Der Tag des Abschieds war da. Der Tag, an dem ich, meinen Freund fürs Leben verlor und neu gewann, denn … Benji blieb. Er verlängerte seinen Aufenthalt auf unbestimmte Zeit, aufgrund unerwarteter Messwerte, deren Analysezeitraum er zum aktuellen Zeitpunkt noch nicht bestimmen könne. So lautete die offizielle Nachricht an sein Team.

Meine Frage nachdem warum, brummte er einfach weg. Typisch Benji eben. Aber ich verstand ihn. Sein tiefes Brummen, das mir jedes Mal das Herz erwärmte und ein Gefühl von Zugehörigkeit vermittelte, bedeutete mir mehr, als tausend Worte.

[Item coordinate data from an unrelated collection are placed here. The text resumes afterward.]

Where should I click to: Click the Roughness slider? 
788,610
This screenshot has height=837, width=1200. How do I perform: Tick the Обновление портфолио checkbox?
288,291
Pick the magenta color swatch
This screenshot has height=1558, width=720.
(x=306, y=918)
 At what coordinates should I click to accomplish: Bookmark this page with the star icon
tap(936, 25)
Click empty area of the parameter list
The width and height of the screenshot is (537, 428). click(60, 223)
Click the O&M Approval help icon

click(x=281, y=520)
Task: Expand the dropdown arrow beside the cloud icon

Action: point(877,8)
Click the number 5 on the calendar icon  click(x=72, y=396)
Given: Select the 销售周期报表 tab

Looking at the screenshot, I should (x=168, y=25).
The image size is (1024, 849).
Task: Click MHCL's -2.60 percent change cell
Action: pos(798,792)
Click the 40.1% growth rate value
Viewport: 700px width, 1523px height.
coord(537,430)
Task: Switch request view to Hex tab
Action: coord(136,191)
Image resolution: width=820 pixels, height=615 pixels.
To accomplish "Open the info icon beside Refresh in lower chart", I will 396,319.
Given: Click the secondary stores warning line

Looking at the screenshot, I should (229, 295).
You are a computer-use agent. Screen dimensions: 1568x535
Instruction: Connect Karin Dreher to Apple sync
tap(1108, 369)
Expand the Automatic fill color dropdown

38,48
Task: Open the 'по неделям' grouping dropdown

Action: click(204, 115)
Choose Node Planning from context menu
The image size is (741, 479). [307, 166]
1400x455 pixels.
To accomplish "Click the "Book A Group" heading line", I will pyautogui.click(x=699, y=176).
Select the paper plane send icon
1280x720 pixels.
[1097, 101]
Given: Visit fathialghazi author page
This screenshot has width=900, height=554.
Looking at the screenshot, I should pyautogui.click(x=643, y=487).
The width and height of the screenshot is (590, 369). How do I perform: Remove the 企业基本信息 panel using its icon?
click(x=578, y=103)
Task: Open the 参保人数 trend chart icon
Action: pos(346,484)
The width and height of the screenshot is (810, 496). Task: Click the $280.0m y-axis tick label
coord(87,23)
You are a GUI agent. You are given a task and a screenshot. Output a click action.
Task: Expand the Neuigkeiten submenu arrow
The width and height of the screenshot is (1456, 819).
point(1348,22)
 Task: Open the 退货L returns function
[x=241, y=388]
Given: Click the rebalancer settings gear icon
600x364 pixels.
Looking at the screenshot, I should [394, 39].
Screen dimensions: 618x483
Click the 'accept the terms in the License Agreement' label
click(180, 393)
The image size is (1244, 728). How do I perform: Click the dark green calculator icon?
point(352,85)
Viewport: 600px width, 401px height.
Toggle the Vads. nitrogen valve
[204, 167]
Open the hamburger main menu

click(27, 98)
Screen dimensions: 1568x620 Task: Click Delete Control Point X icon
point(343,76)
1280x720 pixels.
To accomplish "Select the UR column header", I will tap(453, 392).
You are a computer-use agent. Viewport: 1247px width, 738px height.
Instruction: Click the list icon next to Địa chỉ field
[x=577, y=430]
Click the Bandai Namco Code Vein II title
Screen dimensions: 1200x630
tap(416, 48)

Benji-Bär und Isa sind Freunde fürs Leben. Ich wusste das sofort. Benji musste es erst lernen.

Zeilentrenner

Ihr Lieben, puuh ich sage euch, das heutige Thema „Erkläre einem Außerirdischen was Liebe ist“ hat es mir nicht leicht gemacht. In den letzten Wochen hatte ich dazu schon mehr als eine gute Geschichte gelesen und das brachte mich ganz schön zum Grübeln, wie ich dieses Thema umsetzen soll.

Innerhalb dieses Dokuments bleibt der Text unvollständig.